** start of Provided information **
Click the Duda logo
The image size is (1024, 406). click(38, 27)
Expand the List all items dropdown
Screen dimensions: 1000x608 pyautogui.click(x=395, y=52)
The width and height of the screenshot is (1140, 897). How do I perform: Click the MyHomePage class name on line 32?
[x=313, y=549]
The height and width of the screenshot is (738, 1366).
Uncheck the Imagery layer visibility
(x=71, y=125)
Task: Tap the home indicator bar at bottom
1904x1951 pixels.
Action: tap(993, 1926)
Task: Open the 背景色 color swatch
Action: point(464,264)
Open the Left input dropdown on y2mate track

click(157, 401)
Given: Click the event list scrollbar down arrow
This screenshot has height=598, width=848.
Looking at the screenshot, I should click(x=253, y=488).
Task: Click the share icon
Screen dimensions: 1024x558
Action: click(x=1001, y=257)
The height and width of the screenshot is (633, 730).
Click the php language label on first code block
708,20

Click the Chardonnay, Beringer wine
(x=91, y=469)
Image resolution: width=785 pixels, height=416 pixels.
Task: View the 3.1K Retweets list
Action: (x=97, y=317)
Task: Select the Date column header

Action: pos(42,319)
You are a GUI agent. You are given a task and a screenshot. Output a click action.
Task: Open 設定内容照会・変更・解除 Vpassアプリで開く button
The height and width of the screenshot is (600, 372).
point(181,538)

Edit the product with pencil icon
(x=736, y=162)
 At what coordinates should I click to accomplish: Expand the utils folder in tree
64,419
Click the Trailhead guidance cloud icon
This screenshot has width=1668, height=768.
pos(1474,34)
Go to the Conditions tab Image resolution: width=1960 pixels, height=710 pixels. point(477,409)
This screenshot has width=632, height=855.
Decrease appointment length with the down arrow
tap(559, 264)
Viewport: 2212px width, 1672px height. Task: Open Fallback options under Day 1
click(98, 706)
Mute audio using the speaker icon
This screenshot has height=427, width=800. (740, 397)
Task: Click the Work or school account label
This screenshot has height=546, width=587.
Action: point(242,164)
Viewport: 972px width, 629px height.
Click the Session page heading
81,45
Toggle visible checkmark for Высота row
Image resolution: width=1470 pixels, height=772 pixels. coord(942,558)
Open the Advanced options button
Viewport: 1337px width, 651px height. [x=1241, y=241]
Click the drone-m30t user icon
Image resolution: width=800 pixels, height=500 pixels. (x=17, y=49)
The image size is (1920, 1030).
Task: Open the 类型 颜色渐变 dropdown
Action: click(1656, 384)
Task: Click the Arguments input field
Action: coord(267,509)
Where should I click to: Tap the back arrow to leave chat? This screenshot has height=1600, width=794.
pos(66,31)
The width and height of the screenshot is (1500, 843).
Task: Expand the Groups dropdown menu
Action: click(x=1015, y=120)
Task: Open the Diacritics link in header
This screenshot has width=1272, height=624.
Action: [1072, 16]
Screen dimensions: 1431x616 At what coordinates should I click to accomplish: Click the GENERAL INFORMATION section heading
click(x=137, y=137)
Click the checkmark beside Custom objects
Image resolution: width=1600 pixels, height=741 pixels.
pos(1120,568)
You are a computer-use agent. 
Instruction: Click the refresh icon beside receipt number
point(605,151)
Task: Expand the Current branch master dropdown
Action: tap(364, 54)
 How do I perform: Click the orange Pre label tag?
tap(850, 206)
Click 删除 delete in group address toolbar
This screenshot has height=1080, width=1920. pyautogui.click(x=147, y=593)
** end of Provided information **
Exercise objective ▸ Find every line in the rows above that contains the string "accomplish", and copy each of those lines.

Task answer ▸
 At what coordinates should I click to accomplish: Expand the utils folder in tree
Screen dimensions: 1431x616 At what coordinates should I click to accomplish: Click the GENERAL INFORMATION section heading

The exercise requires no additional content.